What was Mick trying to tell us? Was he trying to deconstruct the black female body by recapitulating stereotypes? Or was he just a racist british bastard? I mean this is a man who perhaps inspired the androgynous punk rockstar...obliterating gender lines...can we give him more credit?

So I dragged Dave to a trampy girls clothing store and made him try on several tight denim jeans with sequins on the ass. The lovely store workers, all of whom were black, got a kick out of this skinny white boy trying to show some booty. And they thought that it was "cute" that I was going as brown sugar...even though they had no clue who Mick Jagger was. Different strokes.

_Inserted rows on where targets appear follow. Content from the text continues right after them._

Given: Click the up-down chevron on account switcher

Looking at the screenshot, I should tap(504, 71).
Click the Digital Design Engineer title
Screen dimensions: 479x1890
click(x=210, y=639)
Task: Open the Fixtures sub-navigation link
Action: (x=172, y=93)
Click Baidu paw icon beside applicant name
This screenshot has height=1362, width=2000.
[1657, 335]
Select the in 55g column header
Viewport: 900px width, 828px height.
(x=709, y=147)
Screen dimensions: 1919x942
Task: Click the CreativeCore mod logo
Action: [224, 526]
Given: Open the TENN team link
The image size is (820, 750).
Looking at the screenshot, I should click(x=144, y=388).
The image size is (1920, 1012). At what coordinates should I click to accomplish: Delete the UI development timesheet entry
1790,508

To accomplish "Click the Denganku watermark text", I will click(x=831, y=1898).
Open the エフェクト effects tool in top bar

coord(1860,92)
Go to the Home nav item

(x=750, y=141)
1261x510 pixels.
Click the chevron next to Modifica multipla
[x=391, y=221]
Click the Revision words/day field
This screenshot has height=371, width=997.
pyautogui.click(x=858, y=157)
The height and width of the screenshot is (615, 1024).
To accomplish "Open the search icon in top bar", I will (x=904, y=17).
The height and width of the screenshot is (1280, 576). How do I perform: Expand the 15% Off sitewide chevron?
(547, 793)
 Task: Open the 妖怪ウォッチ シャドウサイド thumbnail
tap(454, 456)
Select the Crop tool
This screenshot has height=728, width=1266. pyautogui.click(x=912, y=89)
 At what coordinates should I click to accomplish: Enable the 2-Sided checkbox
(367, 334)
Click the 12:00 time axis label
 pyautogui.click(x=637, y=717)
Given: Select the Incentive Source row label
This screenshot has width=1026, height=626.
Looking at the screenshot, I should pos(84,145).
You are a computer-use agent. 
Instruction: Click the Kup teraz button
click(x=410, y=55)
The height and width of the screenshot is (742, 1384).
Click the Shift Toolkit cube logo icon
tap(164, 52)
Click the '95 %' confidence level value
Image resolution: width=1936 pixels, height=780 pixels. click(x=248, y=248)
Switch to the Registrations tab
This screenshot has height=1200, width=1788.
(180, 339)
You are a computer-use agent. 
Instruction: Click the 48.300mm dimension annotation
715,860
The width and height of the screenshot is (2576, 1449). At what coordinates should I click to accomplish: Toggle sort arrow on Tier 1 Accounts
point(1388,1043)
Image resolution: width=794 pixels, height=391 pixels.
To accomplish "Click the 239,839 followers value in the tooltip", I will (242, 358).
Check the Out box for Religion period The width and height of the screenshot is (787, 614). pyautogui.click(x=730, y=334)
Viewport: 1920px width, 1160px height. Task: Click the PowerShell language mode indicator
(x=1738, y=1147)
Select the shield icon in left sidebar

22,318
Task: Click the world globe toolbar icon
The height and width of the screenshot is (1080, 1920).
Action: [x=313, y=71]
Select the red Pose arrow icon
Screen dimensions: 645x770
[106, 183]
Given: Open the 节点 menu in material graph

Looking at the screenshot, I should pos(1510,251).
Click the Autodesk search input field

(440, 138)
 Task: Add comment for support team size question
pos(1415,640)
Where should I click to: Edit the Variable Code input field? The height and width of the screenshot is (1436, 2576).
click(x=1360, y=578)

My own brown sugar experiences run long and deep...I was about 20 years old, buying the condiment in a grocery store and while standing in line, the guy behind me says, with a leery grin, "so you like brown sugar, huh?" "Yeah?" I said, not at all confrontational, like I wanted to be in my head, but timid... as usual. Scared of flirtation, of his eyes fleshing out and sexualizing my colored body. Afraid of being wanted, of being desireable. It had made me want to purge.

I went as brown sugar this halloween. I wore lots of glitter. I donned velour pants and I wrote the word sugar in glitter glue on the ass. I wasn't afraid of flirtation, because I had Mick by my side. Problematic? Yes I think so. I was however, afraid to bend over, lest I show some crack. Damn those low riders.